Lo studio stima che, mentre la chiusura e l’abbandono di questi pozzi potrebbe ridurre al minimo il rischio ambientale, l’operazione costerebbe all’industria ben 30 miliardi di dollari. Nelle acque costiere del Golfo del Messico, in Louisiana, Texas e Alabama, ci sono più pozzi inattivi e non produttivi che non sono stati tappati e abbandonati che pozzi attualmente attivi in questa regione.
Ciò significa anche che le compagnie che operano nella regione rischiano di scontrarsi con le autorità di regolamentazione prima del tempo.

La scorsa settimana, l’autorità di regolamentazione dei gasdotti degli Stati Uniti ha presentato nuove regole volte a ridurre le perdite di metano dalla vasta rete di 2,7 milioni di chilometri di gasdotti naturali del Paese.

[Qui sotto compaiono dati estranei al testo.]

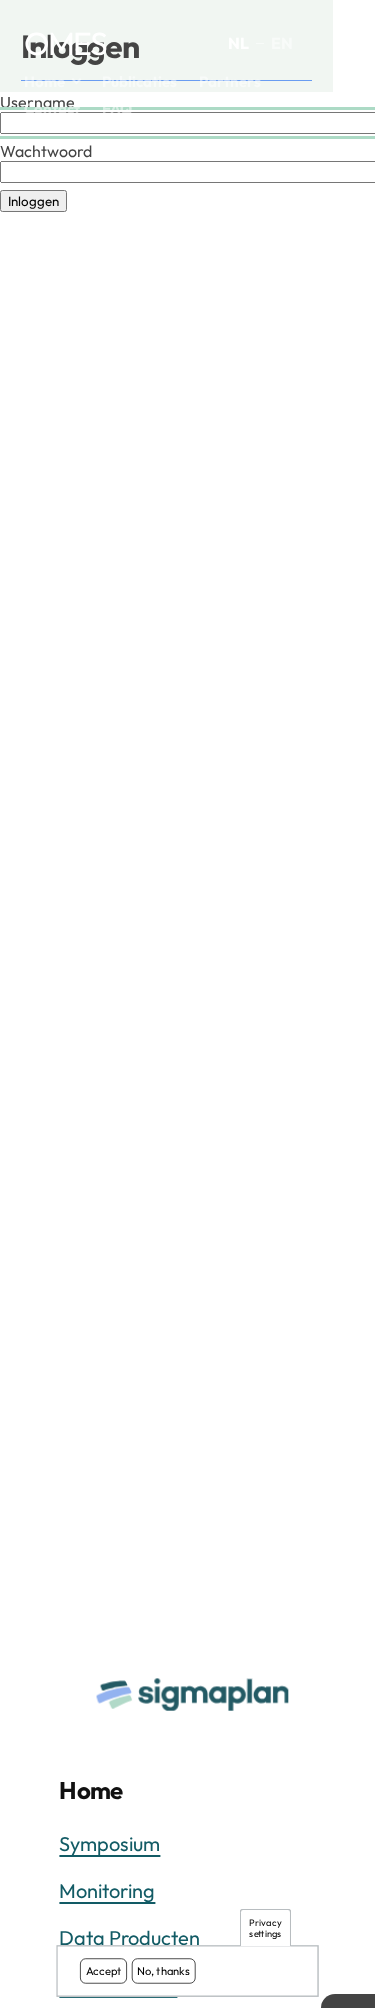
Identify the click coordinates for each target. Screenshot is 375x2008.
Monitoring (107, 1890)
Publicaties (139, 81)
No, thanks (163, 1971)
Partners (230, 81)
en (282, 43)
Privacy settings (265, 1928)
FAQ (117, 108)
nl (238, 43)
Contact (52, 108)
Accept (104, 1971)
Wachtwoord (46, 151)
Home (44, 81)
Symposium (109, 1843)
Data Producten (129, 1937)
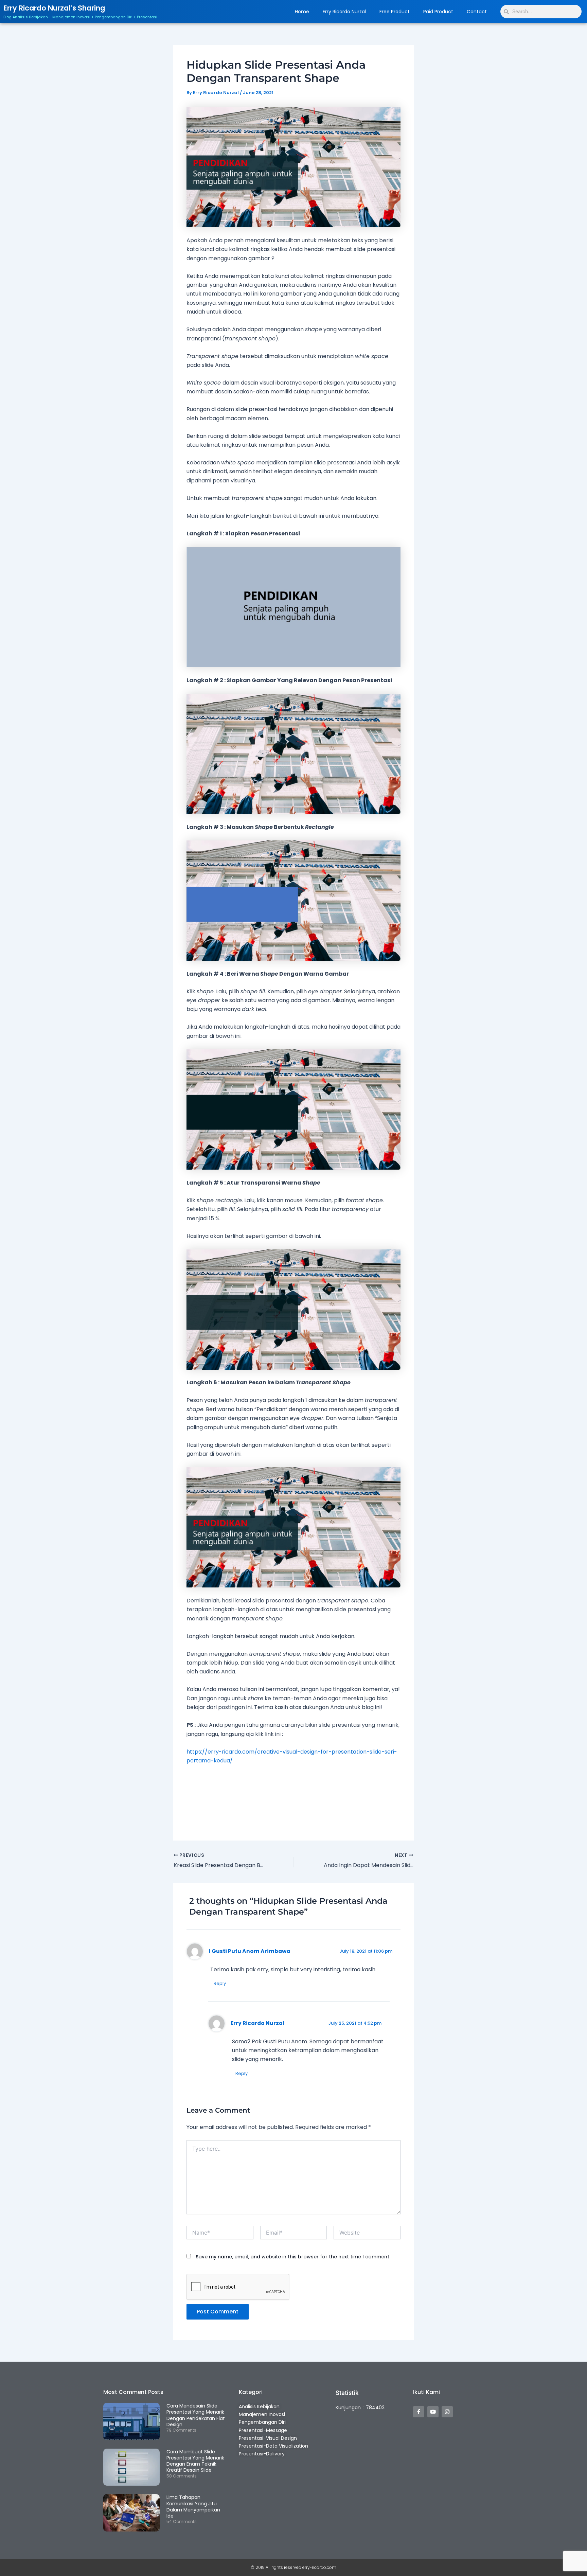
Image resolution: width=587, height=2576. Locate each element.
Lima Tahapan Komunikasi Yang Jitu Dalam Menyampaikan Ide (193, 2506)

La proposta presentata venerdì dalla Pipeline and Hazardous Materials Safety Administration del Dipartimento dei Trasporti potrebbe “migliorare significativamente l’individuazione e la riparazione delle perdite dai gasdotti… impiegare i lavoratori dei gasdotti in tutto il Paese per mantenere più prodotto nelle tubature e prevenire pericolosi incidenti”. L’agenzia stima che le nuove regole potrebbero potenzialmente eliminare 1 milione di tonnellate metriche di emissioni di metano entro il 2030, l’equivalente delle emissioni di 5,6 milioni di automobili.

Le infrastrutture petrolifere e del gas che presentano delle perdite hanno giocato un ruolo esagerato nel cambiamento climatico, emettendo nell’atmosfera quantità molto più elevate di un gas serra ancora più potente di quanto si pensasse in precedenza.
Tre anni fa, la Reuters ha riferito che i satelliti dell’Agenzia Spaziale Europea avevano rilevato enormi pennacchi di metano fuoriusciti dal gasdotto Yamal, lungo 2.607 miglia, che trasporta gas naturale dalla Siberia all’Europa.

Le massicce perdite di metano potrebbero mettere in crisi il ponte del gas naturale, che presuppone che il gas naturale sia un combustibile fossile più pulito e quindi favorito rispetto al carbone nel mix energetico globale. Sebbene il metano non abbia la stessa fama negativa dell’anidride carbonica, in realtà è un gas serra molto più potente: più di 80 volte più potente del CO2 nel riscaldare la Terra nell’arco di 20 anni e 28 volte più potente su una scala temporale di 100 anni.